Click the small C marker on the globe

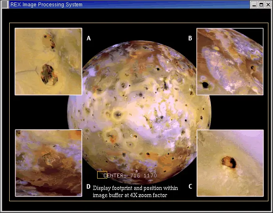click(x=131, y=135)
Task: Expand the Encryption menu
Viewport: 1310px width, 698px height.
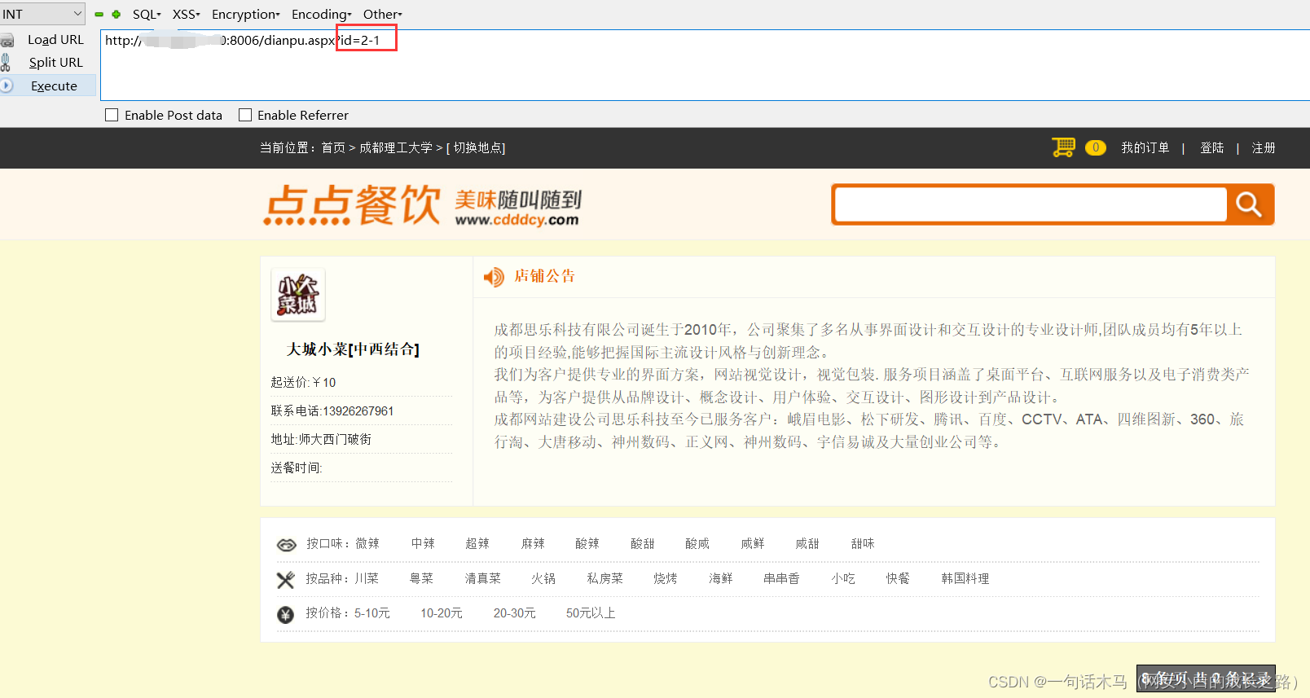Action: (x=246, y=14)
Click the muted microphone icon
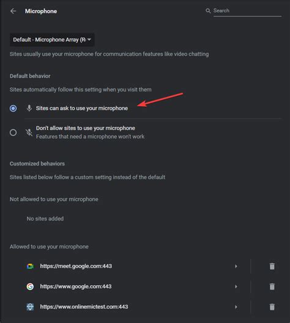This screenshot has width=290, height=323. tap(29, 132)
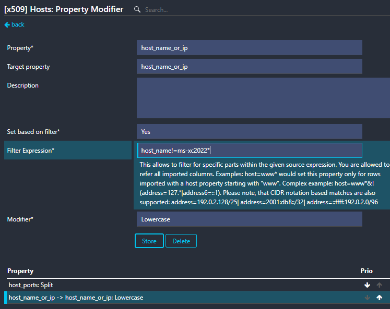Open the Property dropdown
This screenshot has width=390, height=309.
tap(249, 47)
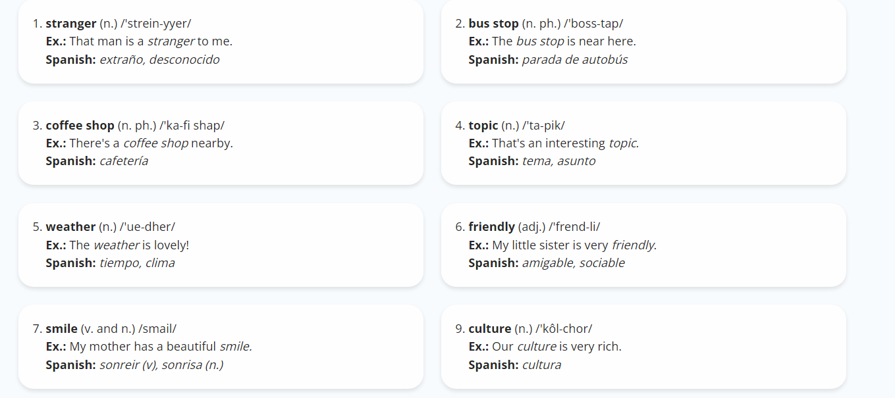Select the Spanish word "cafetería"
Screen dimensions: 895x398
124,161
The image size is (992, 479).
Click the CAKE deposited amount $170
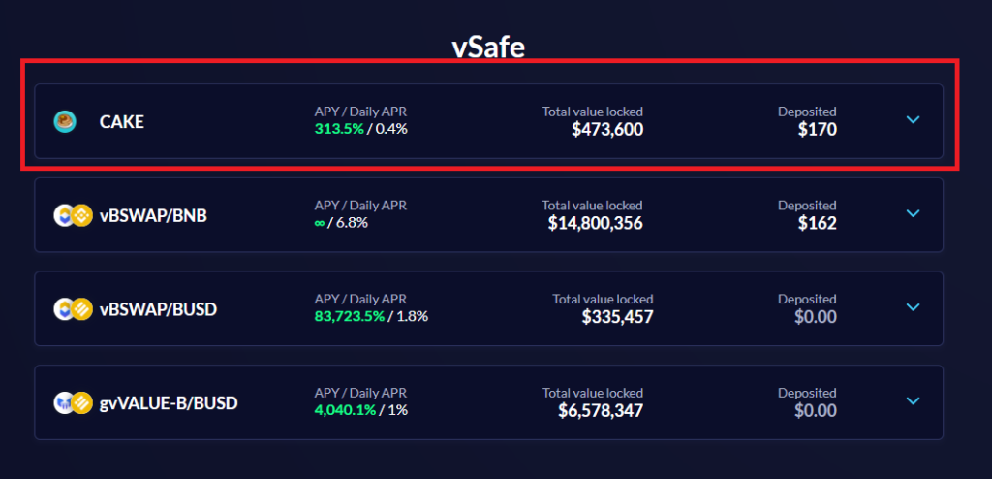(818, 129)
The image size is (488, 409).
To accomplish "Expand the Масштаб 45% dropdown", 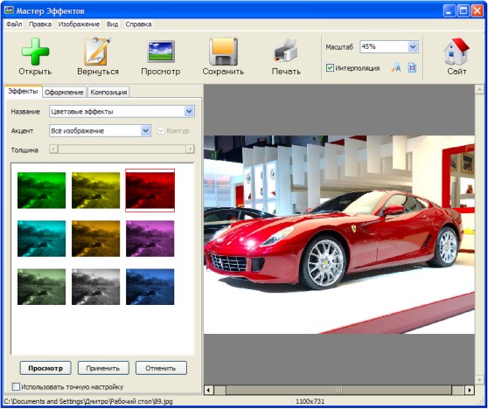I will [x=413, y=47].
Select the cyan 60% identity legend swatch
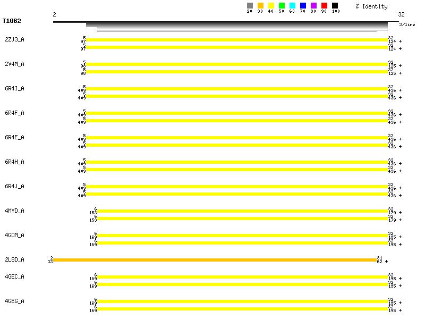 (x=292, y=6)
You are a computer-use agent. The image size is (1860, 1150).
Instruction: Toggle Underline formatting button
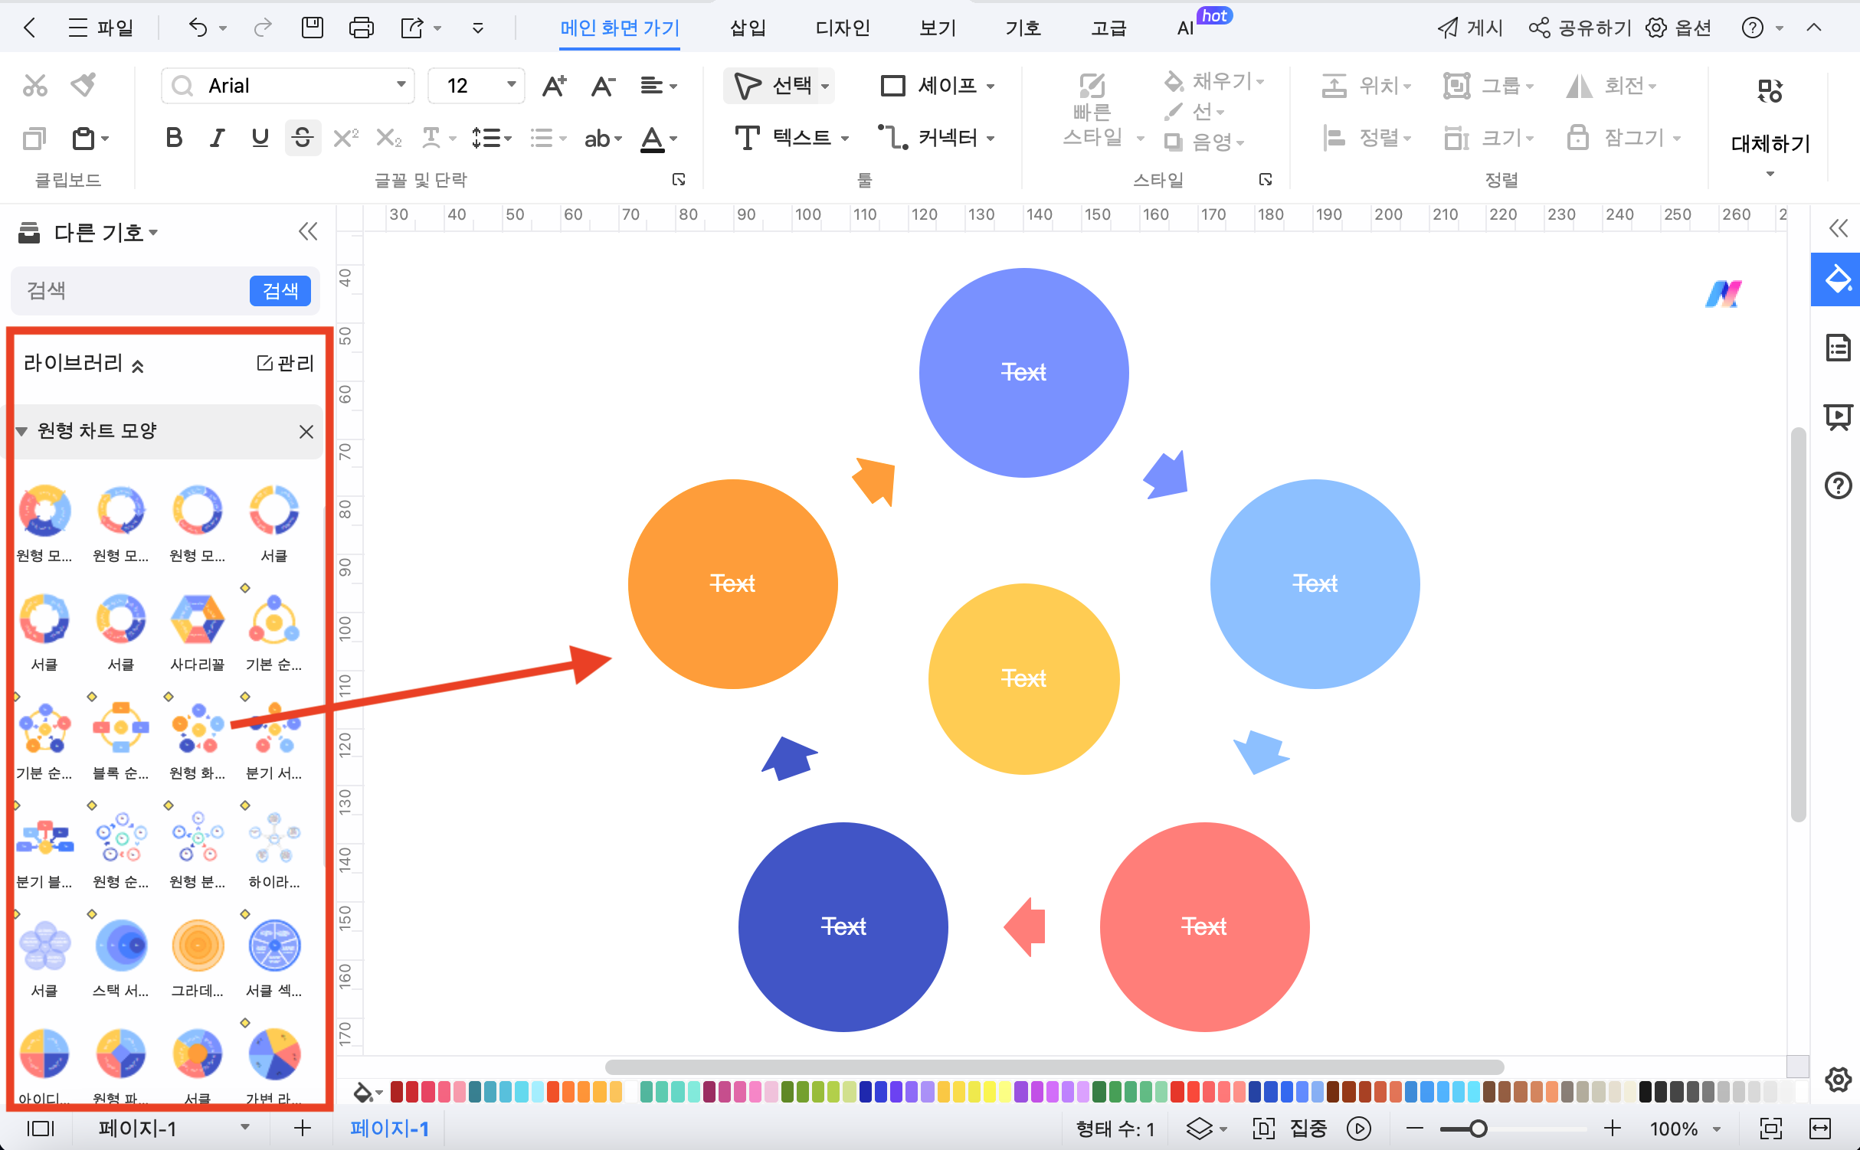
++++++++++++++++++++
** Exercise **
Without any picture, return exactly the lines of the records above from the first through the line that contains "The image size is (488, 409).".

** Finished exercise **
Click the small C marker on the globe

click(x=131, y=135)
Task: Expand the Encryption menu
Viewport: 1310px width, 698px height.
Action: (x=246, y=14)
Click the muted microphone icon
This screenshot has width=290, height=323. tap(29, 132)
Open the Property dropdown
This screenshot has width=390, height=309.
tap(249, 47)
Select the Spanish word "cafetería"
Screen dimensions: 895x398
124,161
The image size is (992, 479).
Click the CAKE deposited amount $170
(818, 129)
The image size is (488, 409).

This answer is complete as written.